Retrato de la familia de Juan Carlos I
A Antonio
López le conocimos en la intimidad de El sol del membrillo, mientras pintaba
para Víctor Erice y el sol le marca la luz precisa que necesita en cada momento del día, a cada minuto, a cada hora, lentamente tal y
como madura la fruta, el vino y los hombres. Como música de fondo, silencio y el tañer de las campanas de una iglesia.
Es en estos días, entre la
pudrición de ellos, los hombres más honestos dentro de la cesta de las manzanas
podridas, cuando el cuadro toma la forma definitiva que le unirá a los museos.
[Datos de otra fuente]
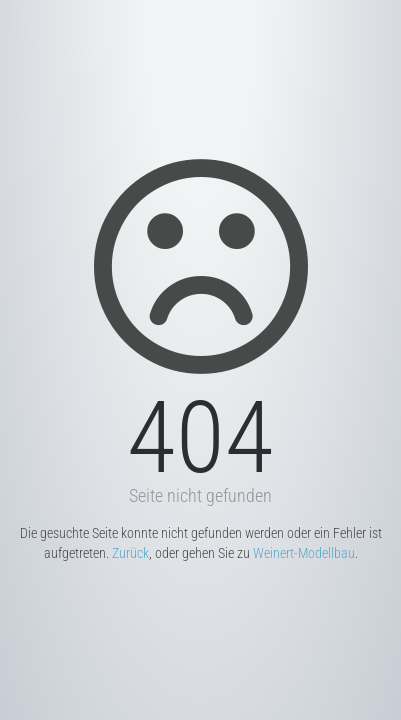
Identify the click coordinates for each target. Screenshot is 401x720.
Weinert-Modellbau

Entre tufo de moho y humedad en el Madrid del siglo XVII, aparece, una vez
rasgado el papel que la envuelve y que el pintor ha guardado con celo mientras
gestaba cuadros lentos de la Gran Vía. Esperaba el momento, mientras esculpía (o amamantaba) caras de bebé a tamaño
gigante y cuerpos humanos a escala real, tan real como el miedo. En todo ese
tiempo de taller y calle, de entrevistas, películas, libros y palabras tranquilas, fabricaba el
aire que respirará la familiar real para siempre, el tiempo, el gesto, los reflejos,
las miradas, cada papila en esa lengua torpe de los borbones que te va
envistiendo desde el hablar leporino de la Reina, la nasalidad gruesa del Rey,
la poca gracia, la laca, la pata gorda de las infantas. Los encargos de esa
naturaleza le daban de comer a Velázquez que conocía el secreto guardado en las manitas de las infantas, en la
sonrisa de las enanas, de los bufones, la sequedad de algunas expresiones
reales, el frío de Madrid en invierno y el crujido de los pisos de madera así
como el de los pasos en los suelos de piedra, el sueño de los perros. Velázquez
como López carecían de ansiedad, no conocían la prisa. Ambos difuminan las partes,
pero escrutan como nadie los lugares que a los demás nos resultan borrosos, el
alma detrás de la sonrisa, el interior de la mirada, tan solo víscera para un
cirujano, solo es víscera el dolor de la tristeza, la pena.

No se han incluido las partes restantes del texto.